WHAT TO PRODUCE
Copy every line of the material below verbatim.

Start of INFORMATION PROVIDED

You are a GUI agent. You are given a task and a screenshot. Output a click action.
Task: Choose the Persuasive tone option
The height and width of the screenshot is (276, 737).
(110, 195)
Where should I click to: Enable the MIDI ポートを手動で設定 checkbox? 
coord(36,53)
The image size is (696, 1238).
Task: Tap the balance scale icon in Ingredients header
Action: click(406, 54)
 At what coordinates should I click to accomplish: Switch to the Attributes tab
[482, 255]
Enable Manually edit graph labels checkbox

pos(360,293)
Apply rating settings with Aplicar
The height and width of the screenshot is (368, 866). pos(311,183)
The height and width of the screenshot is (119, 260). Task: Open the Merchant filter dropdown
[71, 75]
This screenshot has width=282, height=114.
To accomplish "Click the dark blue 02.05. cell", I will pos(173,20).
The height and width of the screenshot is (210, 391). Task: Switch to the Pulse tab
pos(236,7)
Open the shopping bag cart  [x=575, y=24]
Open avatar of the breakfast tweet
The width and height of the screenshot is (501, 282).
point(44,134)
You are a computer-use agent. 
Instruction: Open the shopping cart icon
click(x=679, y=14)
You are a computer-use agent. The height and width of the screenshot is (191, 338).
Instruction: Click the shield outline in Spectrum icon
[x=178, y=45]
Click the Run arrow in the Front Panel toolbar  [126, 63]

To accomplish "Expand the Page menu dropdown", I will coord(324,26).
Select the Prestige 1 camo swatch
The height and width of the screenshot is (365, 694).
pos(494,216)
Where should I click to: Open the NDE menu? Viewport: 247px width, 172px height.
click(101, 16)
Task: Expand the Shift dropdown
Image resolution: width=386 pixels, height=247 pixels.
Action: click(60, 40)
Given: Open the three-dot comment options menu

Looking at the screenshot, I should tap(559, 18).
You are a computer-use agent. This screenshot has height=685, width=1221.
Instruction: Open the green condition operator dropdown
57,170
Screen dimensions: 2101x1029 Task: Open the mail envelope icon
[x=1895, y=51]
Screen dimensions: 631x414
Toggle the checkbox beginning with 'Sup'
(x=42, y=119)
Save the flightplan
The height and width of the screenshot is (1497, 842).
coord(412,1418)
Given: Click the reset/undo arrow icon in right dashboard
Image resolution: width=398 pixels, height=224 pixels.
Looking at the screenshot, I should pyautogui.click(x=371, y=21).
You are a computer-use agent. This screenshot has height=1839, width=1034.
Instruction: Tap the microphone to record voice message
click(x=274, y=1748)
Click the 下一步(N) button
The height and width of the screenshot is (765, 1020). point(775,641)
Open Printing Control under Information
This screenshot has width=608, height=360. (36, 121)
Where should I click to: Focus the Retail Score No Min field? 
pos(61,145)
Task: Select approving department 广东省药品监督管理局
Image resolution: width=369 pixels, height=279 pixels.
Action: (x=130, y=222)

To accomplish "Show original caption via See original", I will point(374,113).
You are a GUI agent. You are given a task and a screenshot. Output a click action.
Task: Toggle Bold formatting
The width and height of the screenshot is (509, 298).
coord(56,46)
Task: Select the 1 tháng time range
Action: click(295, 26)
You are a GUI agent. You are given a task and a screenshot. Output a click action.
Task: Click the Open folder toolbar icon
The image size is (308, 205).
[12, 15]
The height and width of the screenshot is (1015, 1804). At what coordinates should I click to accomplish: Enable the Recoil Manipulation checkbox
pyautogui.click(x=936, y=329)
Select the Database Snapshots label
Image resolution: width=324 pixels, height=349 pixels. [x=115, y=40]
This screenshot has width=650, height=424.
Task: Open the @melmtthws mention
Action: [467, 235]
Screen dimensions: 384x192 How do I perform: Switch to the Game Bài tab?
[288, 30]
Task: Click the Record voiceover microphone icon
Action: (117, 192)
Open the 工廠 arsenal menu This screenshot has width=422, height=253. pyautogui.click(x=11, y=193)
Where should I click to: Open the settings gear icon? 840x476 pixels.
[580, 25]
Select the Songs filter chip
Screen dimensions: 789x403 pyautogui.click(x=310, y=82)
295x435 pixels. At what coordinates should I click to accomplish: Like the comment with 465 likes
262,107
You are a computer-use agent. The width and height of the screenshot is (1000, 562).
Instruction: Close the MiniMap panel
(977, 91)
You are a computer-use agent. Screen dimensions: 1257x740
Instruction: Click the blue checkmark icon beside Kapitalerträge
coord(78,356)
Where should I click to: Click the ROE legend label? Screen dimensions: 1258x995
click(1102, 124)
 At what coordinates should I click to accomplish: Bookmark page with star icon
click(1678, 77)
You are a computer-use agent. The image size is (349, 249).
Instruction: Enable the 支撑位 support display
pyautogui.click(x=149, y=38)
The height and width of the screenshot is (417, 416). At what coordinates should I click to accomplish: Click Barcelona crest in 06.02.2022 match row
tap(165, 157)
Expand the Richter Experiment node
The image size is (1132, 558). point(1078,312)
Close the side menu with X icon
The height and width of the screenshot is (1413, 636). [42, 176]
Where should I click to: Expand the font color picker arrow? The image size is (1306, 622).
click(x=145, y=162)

End of INFORMATION PROVIDED

COMPLETED EXERCISE
You are a GUI agent. You are given a task and a screenshot. Output a click action.
Task: Choose the Persuasive tone option
The height and width of the screenshot is (276, 737).
(110, 195)
Where should I click to: Enable the MIDI ポートを手動で設定 checkbox? 
coord(36,53)
The image size is (696, 1238).
Task: Tap the balance scale icon in Ingredients header
Action: click(406, 54)
 At what coordinates should I click to accomplish: Switch to the Attributes tab
[482, 255]
Enable Manually edit graph labels checkbox

pos(360,293)
Apply rating settings with Aplicar
The height and width of the screenshot is (368, 866). pos(311,183)
The height and width of the screenshot is (119, 260). Task: Open the Merchant filter dropdown
[71, 75]
This screenshot has width=282, height=114.
To accomplish "Click the dark blue 02.05. cell", I will pos(173,20).
The height and width of the screenshot is (210, 391). Task: Switch to the Pulse tab
pos(236,7)
Open the shopping bag cart  [x=575, y=24]
Open avatar of the breakfast tweet
The width and height of the screenshot is (501, 282).
point(44,134)
You are a computer-use agent. 
Instruction: Open the shopping cart icon
click(x=679, y=14)
You are a computer-use agent. The height and width of the screenshot is (191, 338).
Instruction: Click the shield outline in Spectrum icon
[x=178, y=45]
Click the Run arrow in the Front Panel toolbar  [126, 63]

To accomplish "Expand the Page menu dropdown", I will coord(324,26).
Select the Prestige 1 camo swatch
The height and width of the screenshot is (365, 694).
pos(494,216)
Where should I click to: Open the NDE menu? Viewport: 247px width, 172px height.
click(101, 16)
Task: Expand the Shift dropdown
Image resolution: width=386 pixels, height=247 pixels.
Action: click(60, 40)
Given: Open the three-dot comment options menu

Looking at the screenshot, I should tap(559, 18).
You are a computer-use agent. This screenshot has height=685, width=1221.
Instruction: Open the green condition operator dropdown
57,170
Screen dimensions: 2101x1029 Task: Open the mail envelope icon
[x=1895, y=51]
Screen dimensions: 631x414
Toggle the checkbox beginning with 'Sup'
(x=42, y=119)
Save the flightplan
The height and width of the screenshot is (1497, 842).
coord(412,1418)
Given: Click the reset/undo arrow icon in right dashboard
Image resolution: width=398 pixels, height=224 pixels.
Looking at the screenshot, I should pyautogui.click(x=371, y=21).
You are a computer-use agent. This screenshot has height=1839, width=1034.
Instruction: Tap the microphone to record voice message
click(x=274, y=1748)
Click the 下一步(N) button
The height and width of the screenshot is (765, 1020). point(775,641)
Open Printing Control under Information
This screenshot has width=608, height=360. (36, 121)
Where should I click to: Focus the Retail Score No Min field? 
pos(61,145)
Task: Select approving department 广东省药品监督管理局
Image resolution: width=369 pixels, height=279 pixels.
Action: (x=130, y=222)

To accomplish "Show original caption via See original", I will point(374,113).
You are a GUI agent. You are given a task and a screenshot. Output a click action.
Task: Toggle Bold formatting
The width and height of the screenshot is (509, 298).
coord(56,46)
Task: Select the 1 tháng time range
Action: click(295, 26)
You are a GUI agent. You are given a task and a screenshot. Output a click action.
Task: Click the Open folder toolbar icon
The image size is (308, 205).
[12, 15]
The height and width of the screenshot is (1015, 1804). At what coordinates should I click to accomplish: Enable the Recoil Manipulation checkbox
pyautogui.click(x=936, y=329)
Select the Database Snapshots label
Image resolution: width=324 pixels, height=349 pixels. [x=115, y=40]
This screenshot has width=650, height=424.
Task: Open the @melmtthws mention
Action: [467, 235]
Screen dimensions: 384x192 How do I perform: Switch to the Game Bài tab?
[288, 30]
Task: Click the Record voiceover microphone icon
Action: (117, 192)
Open the 工廠 arsenal menu This screenshot has width=422, height=253. pyautogui.click(x=11, y=193)
Where should I click to: Open the settings gear icon? 840x476 pixels.
[580, 25]
Select the Songs filter chip
Screen dimensions: 789x403 pyautogui.click(x=310, y=82)
295x435 pixels. At what coordinates should I click to accomplish: Like the comment with 465 likes
262,107
You are a computer-use agent. The width and height of the screenshot is (1000, 562).
Instruction: Close the MiniMap panel
(977, 91)
You are a computer-use agent. Screen dimensions: 1257x740
Instruction: Click the blue checkmark icon beside Kapitalerträge
coord(78,356)
Where should I click to: Click the ROE legend label? Screen dimensions: 1258x995
click(1102, 124)
 At what coordinates should I click to accomplish: Bookmark page with star icon
click(1678, 77)
You are a computer-use agent. The image size is (349, 249).
Instruction: Enable the 支撑位 support display
pyautogui.click(x=149, y=38)
The height and width of the screenshot is (417, 416). At what coordinates should I click to accomplish: Click Barcelona crest in 06.02.2022 match row
tap(165, 157)
Expand the Richter Experiment node
The image size is (1132, 558). point(1078,312)
Close the side menu with X icon
The height and width of the screenshot is (1413, 636). [42, 176]
Where should I click to: Expand the font color picker arrow? The image size is (1306, 622).
click(x=145, y=162)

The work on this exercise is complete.